━━ Texte du document ━━

EPIDEMIELes enquêtes cyber se multiplient contre les faux pass sanitaires

Coronavirus : Les investigations numériques se multiplient pour traquer les faux pass sanitaires

EPIDEMIELes réseaux de faux pass s’apparentent à de la « criminalité organisée avec des rabatteurs, des complices, des revendeurs, des délinquants multi-cartes qui exploitent la volonté de certains de ne pas se faire vacciner »
Hakima Bounemoura

H. B. avec AFP

Alors que la situation sanitaire se dégrade de jour en jour, les fraudes au pass sanitaire ne cessent de prendre de l’ampleur… « Il y a eu plus d’une centaine d’interpellations, qui visent à la fois des usagers et des réseaux de trafiquants, sur les 400 enquêtes qui ont commencé à être ouvertes », a indiqué jeudi sur France 2 Gérald Darmanin.

Selon l’entourage du ministre de l’Intérieur, près de 110.000 faux pass sanitaires circuleraient en France depuis l’instauration du dispositif à l’été. De son côté, l’Assurance maladie, qui a lancé des contentieux contre 800 personnes, comptait la semaine dernière 41.000 faux pass.

Plusieurs modes opératoires répertoriés

Face à la multiplication des faux certificats, les investigations numériques se renforcent en France. Différents modes opératoires ont été répertoriés par les enquêteurs, dont l’achat de faux certificats de vaccination sur Internet et l’usage frauduleux d’un QR code attribué à un tiers. Les autorités traquent aussi les professionnels de santé ou agents administratifs qui fournissent de faux pass.

« Nous constatons une forte augmentation de ce phénomène dès cet été sur les réseaux sociaux mais pas de recrudescence depuis le non-remboursement des tests pour les non-vaccinés », affirme le général Marc Boget, commandant de la gendarmerie dans le cyberespace, en charge de 200 enquêtes de faux pass et qui en a identifié environ 92.000 en circulation.

En lien avec les enquêteurs, l’Assurance maladie se charge notamment d’identifier des anomalies via ses techniques d’analyses statistiques dans la base de données de suivi de vaccination, en utilisant le data mining (fouille et recoupement de différentes bases de données) et l’intelligence artificielle.

« Un réseau de criminalité organisée »

━━━
━━ Liste des données ━━

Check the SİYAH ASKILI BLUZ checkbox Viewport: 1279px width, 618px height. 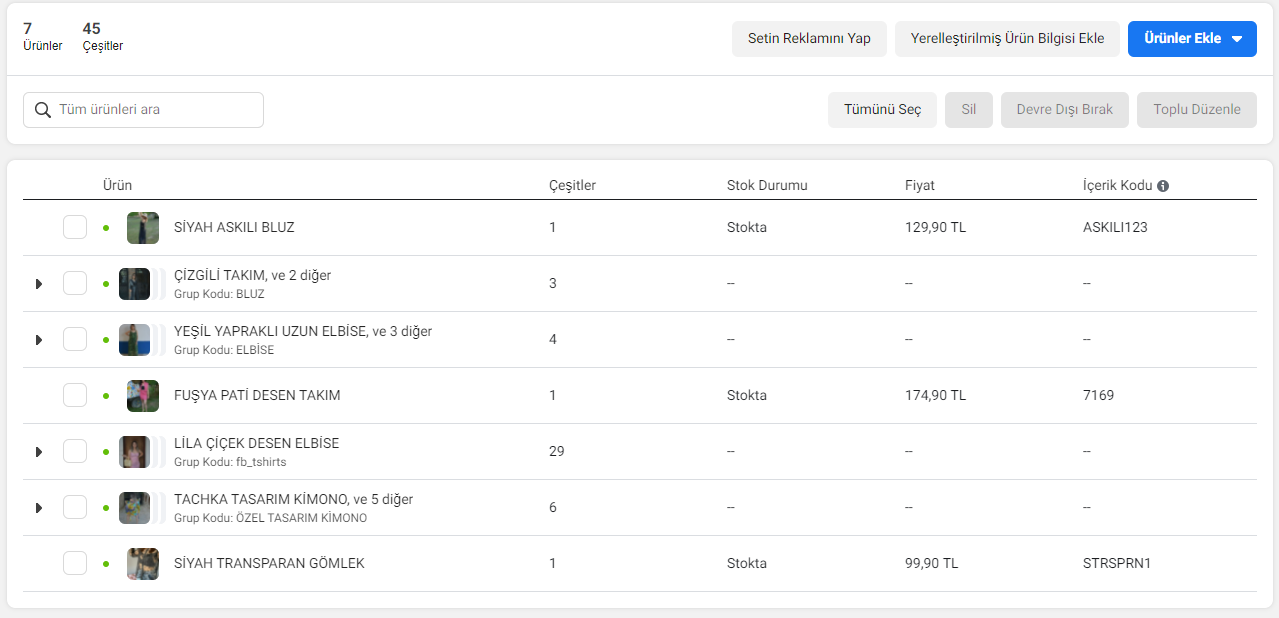coord(75,227)
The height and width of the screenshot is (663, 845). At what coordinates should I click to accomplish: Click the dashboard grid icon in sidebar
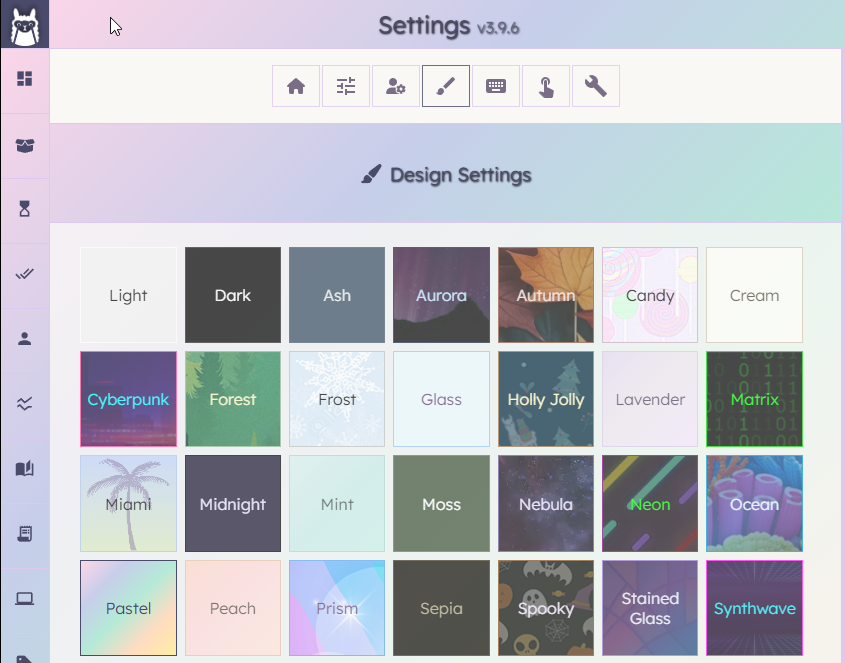tap(24, 78)
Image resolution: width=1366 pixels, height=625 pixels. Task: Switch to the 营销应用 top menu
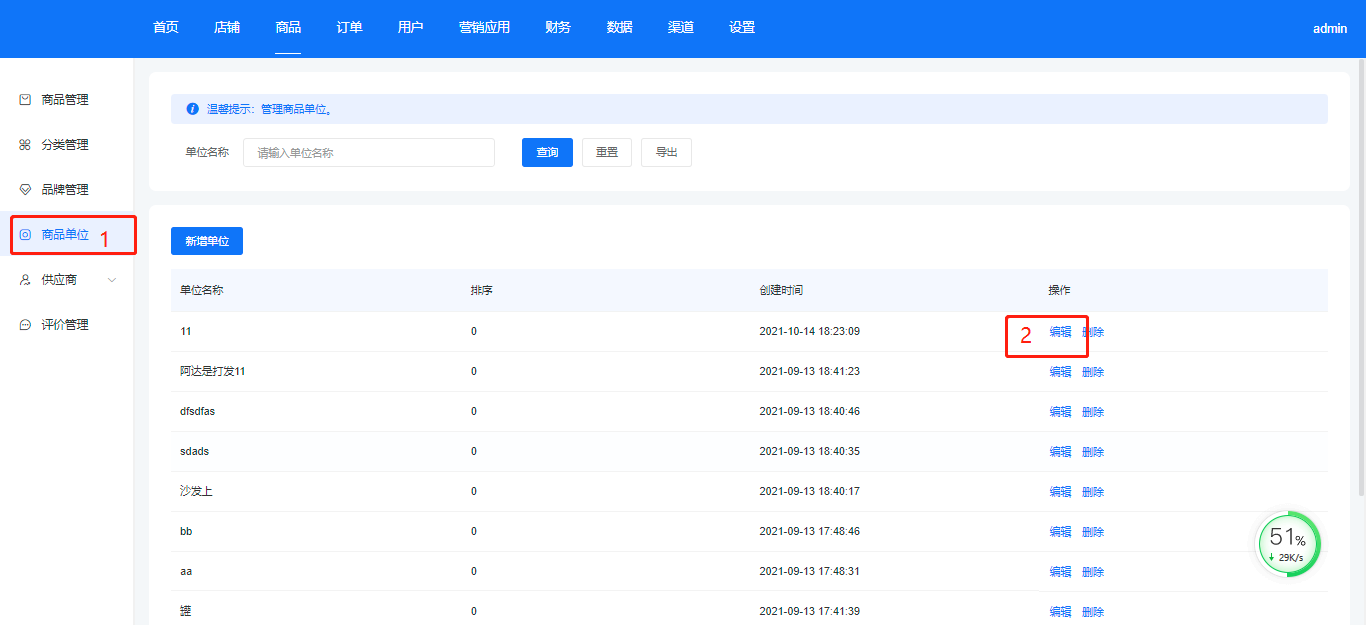(x=484, y=28)
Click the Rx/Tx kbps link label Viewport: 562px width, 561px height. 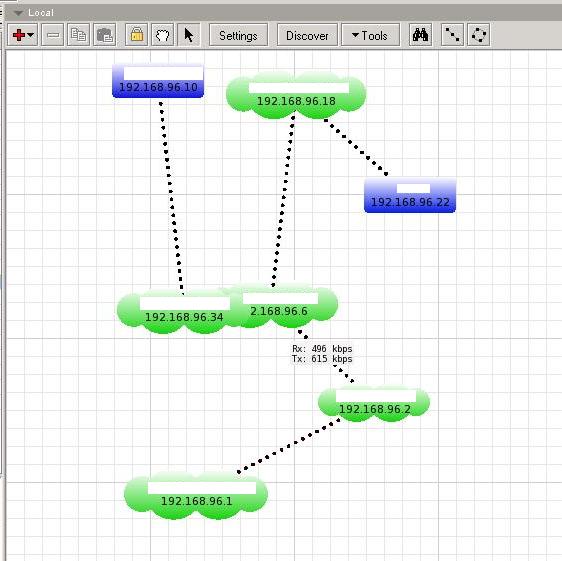[x=322, y=354]
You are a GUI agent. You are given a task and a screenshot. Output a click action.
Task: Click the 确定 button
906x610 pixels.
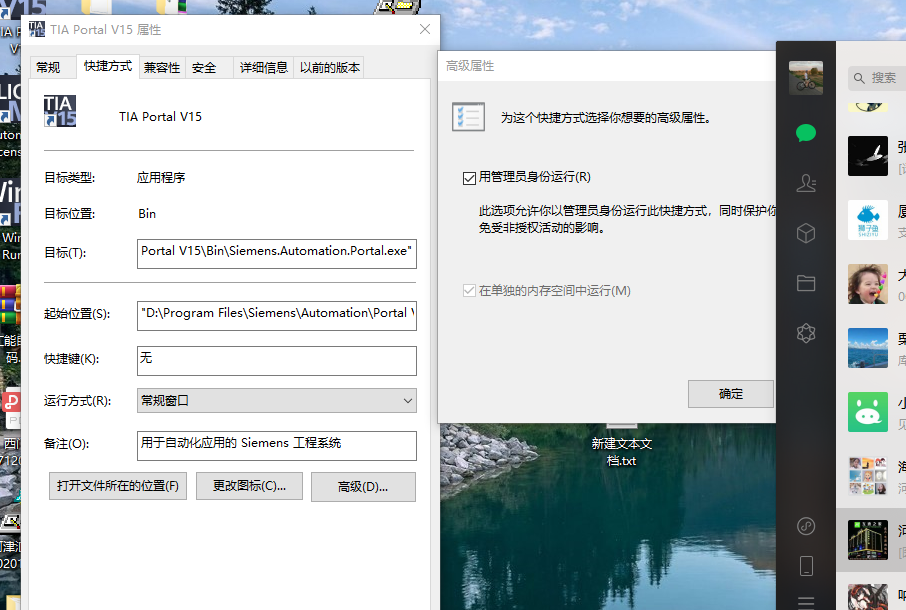tap(730, 394)
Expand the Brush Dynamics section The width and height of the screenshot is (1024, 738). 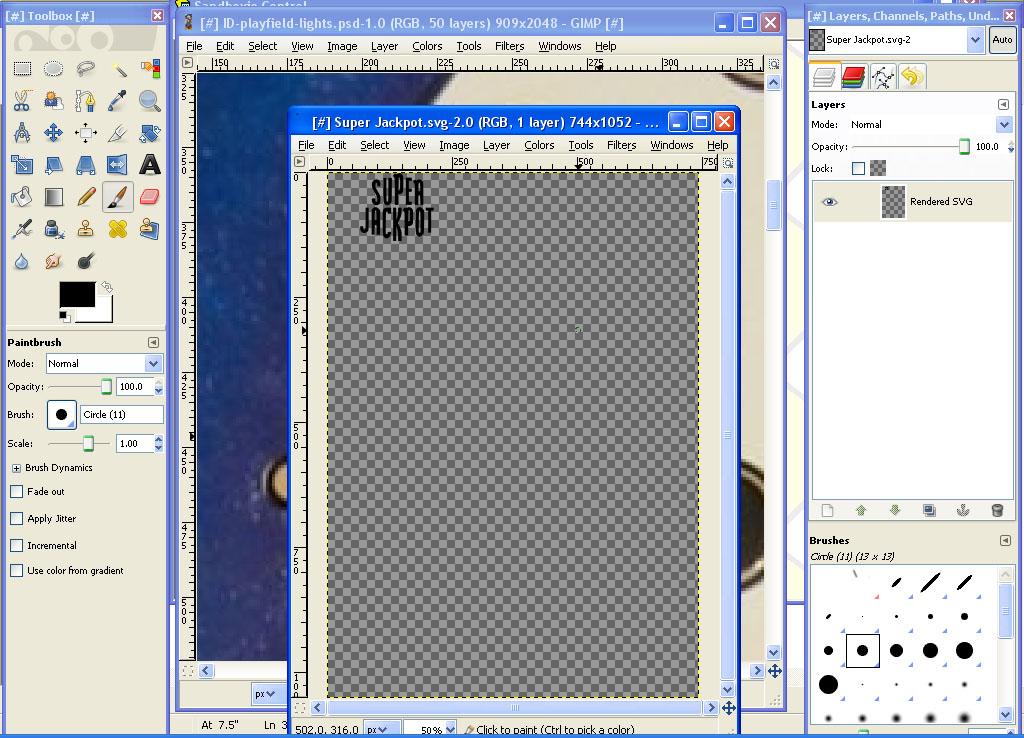point(16,468)
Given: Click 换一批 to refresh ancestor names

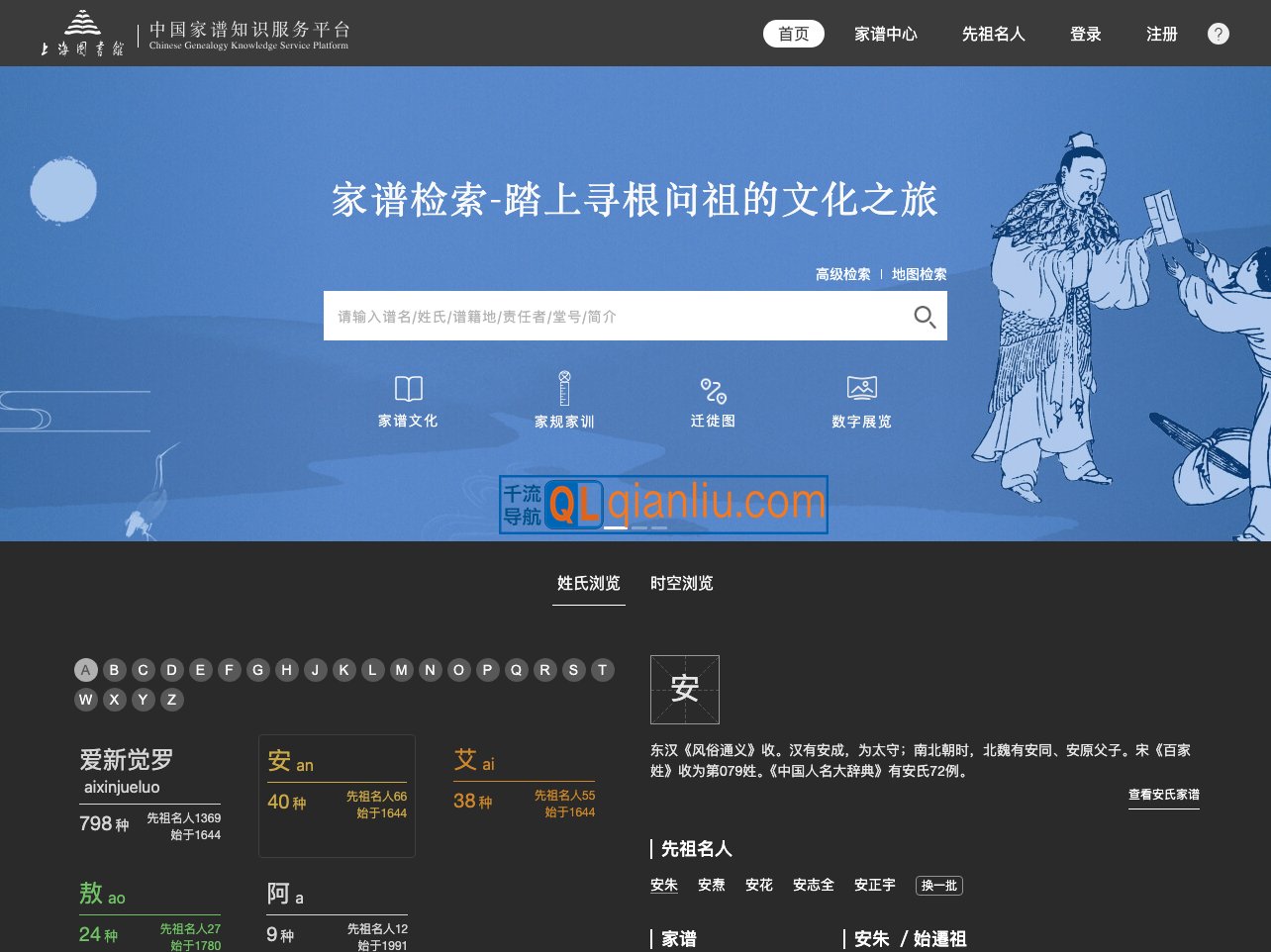Looking at the screenshot, I should click(x=938, y=885).
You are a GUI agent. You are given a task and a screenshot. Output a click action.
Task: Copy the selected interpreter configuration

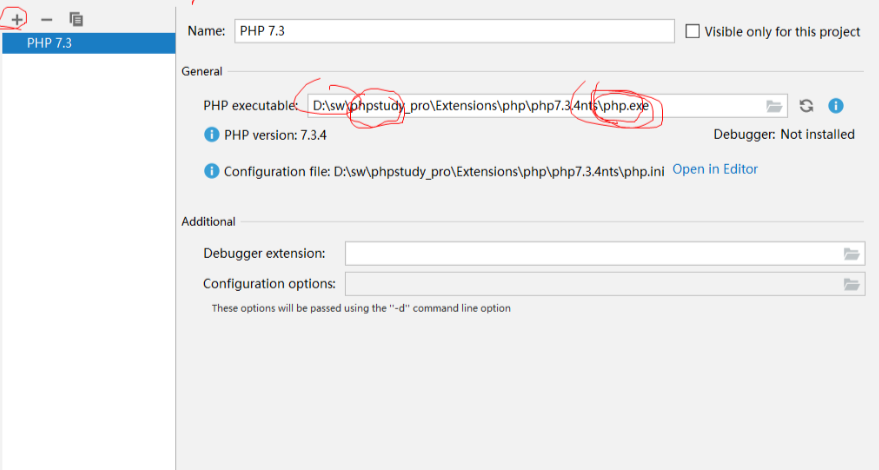click(76, 19)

━━━

> Action requise A: Relevez chaque estimation du nombre de faux pass sanitaires en circulation donnée dans l'article sur les faux pass sanitaires, en précisant la source de chaque estimation.
> Action requise B: Prolongez l'article sur les faux pass sanitaires en rédigeant la section qui suit l'intertitre « Un réseau de criminalité organisée ».

> Réponse A:
- Près de 110.000 faux pass, selon l'entourage du ministre de l'Intérieur.
- 41.000 faux pass, chiffre avancé la semaine dernière par l'Assurance maladie.
- Environ 92.000 faux pass, identifiés par le général Marc Boget, commandant de la gendarmerie dans le cyberespace.

> Réponse B:
« On assiste à un mode opératoire de plus en plus élaboré où les escrocs modifient à distance les mots de passe de professionnels de santé et peuvent ainsi générer des pass à leurs noms », explique le général Boget, qui enquête en lien avec l’Office central de lutte contre les atteintes à l’environnement et à la santé publique (OCLAESP).

Ces réseaux s’apparentent à de la « criminalité organisée avec des rabatteurs, des complices, des revendeurs, des délinquants multi-cartes qui exploitent la volonté de certains de ne pas se faire vacciner », selon le général.

De vastes cyber enquêtes en cours

Plusieurs enquêtes cyber « d’envergures » sont menées contre des piratages de comptes de médecins et de pharmaciens, selon l’entourage du ministre de l’Intérieur. Un réseau qui récupérait les identifiants de pharmaciens sur le site de l’Ordre national des pharmaciens a pu vendre entre 5.000 et 10.000 faux pass pour un bénéfice de l’ordre de deux millions d’euros.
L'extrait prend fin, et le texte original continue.